Instructions to follow:
Copy every record word for word. Pictures are not part of the copy.
==== Input material ====
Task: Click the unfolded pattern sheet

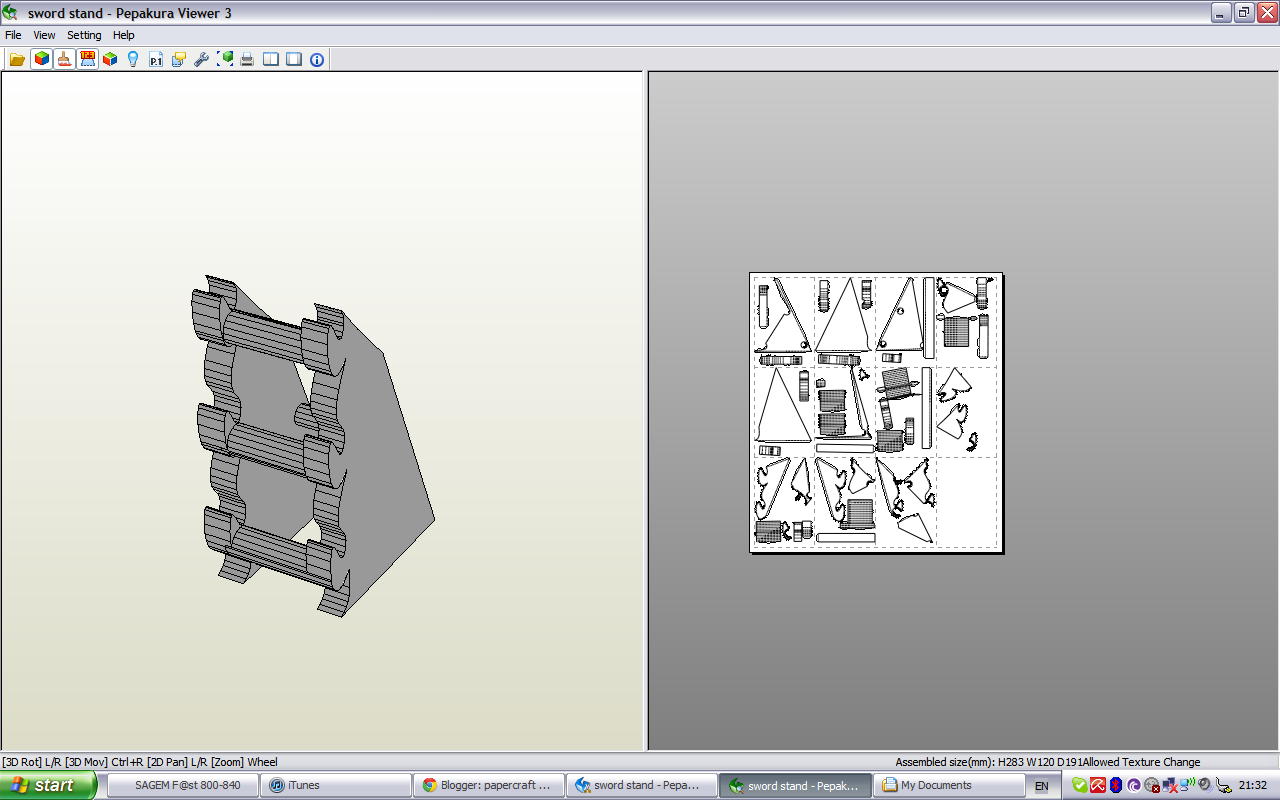Action: click(876, 412)
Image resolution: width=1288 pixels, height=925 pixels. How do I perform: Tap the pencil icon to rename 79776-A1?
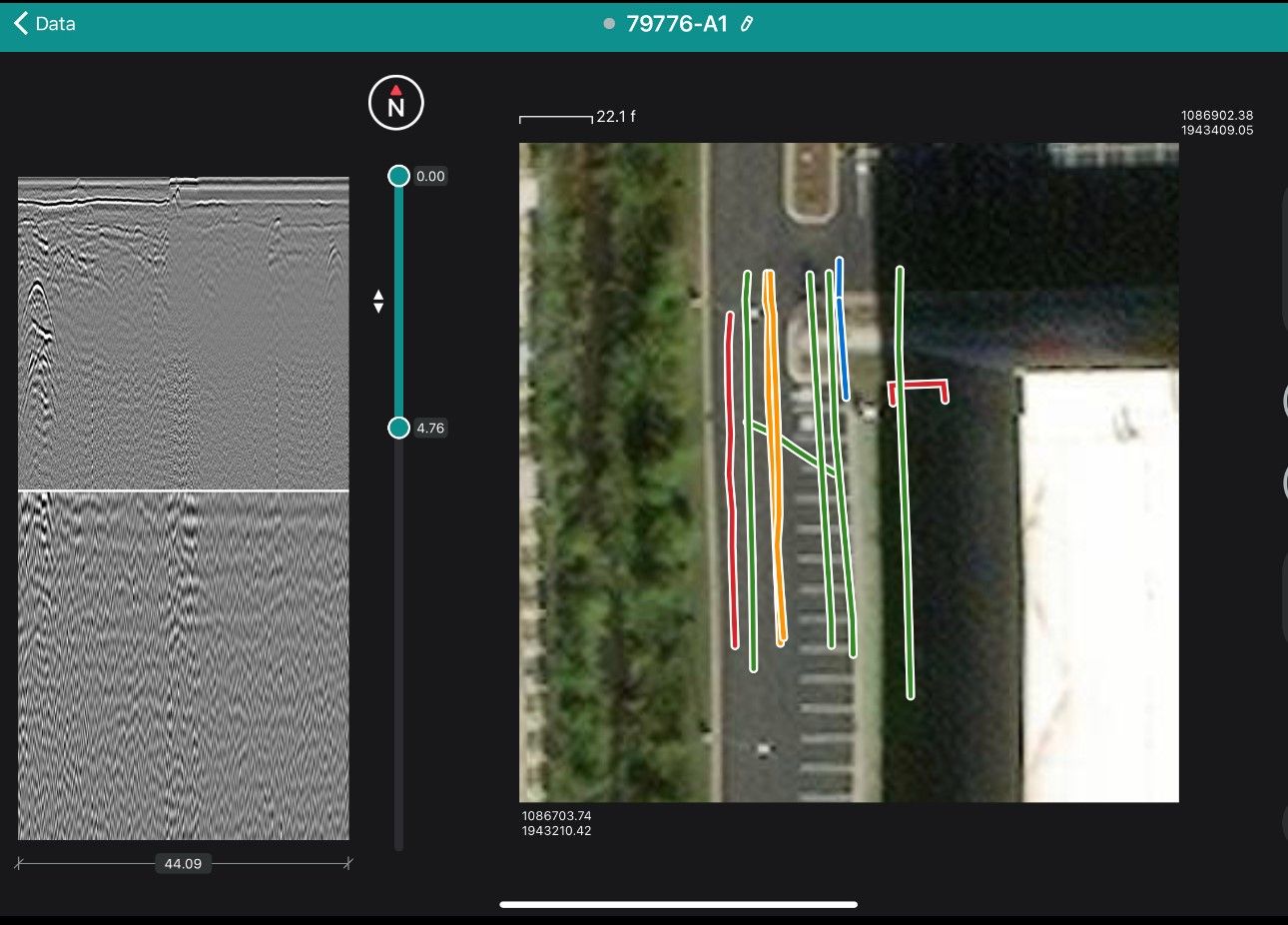[x=747, y=24]
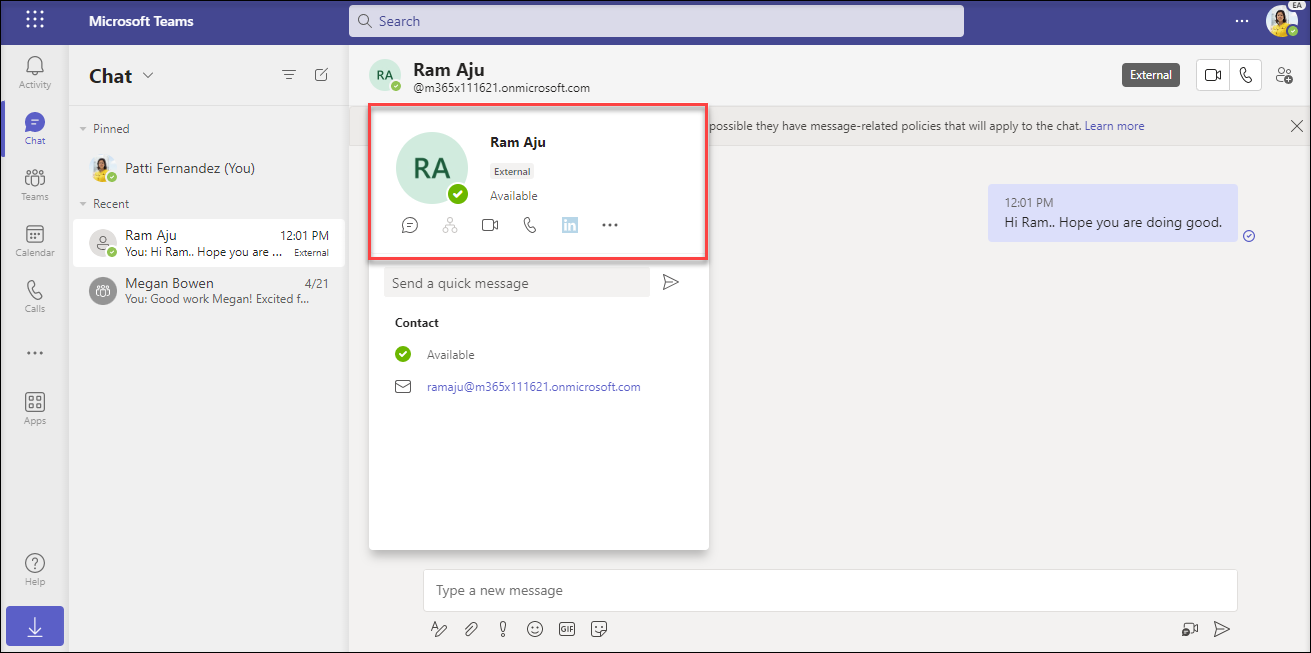The width and height of the screenshot is (1311, 653).
Task: Open LinkedIn icon on the profile card
Action: point(569,225)
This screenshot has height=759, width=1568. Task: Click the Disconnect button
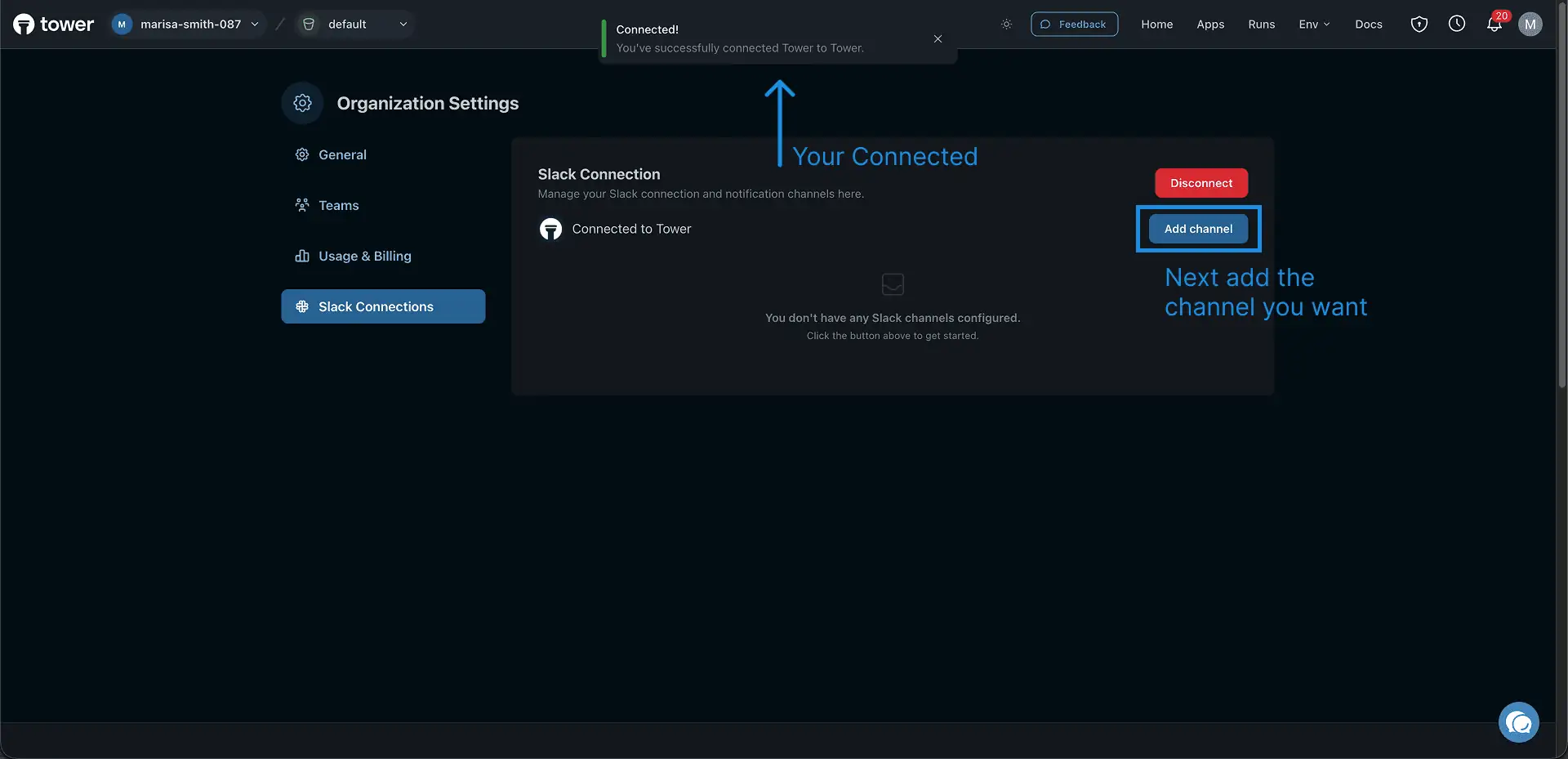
====
Written answer:
Task: Click the unfolded pattern sheet

Action: click(876, 412)
Image resolution: width=1288 pixels, height=925 pixels. How do I perform: Tap the pencil icon to rename 79776-A1?
[x=747, y=24]
The width and height of the screenshot is (1311, 653).
Task: Open LinkedIn icon on the profile card
Action: point(569,225)
This screenshot has height=759, width=1568. Task: Click the Disconnect button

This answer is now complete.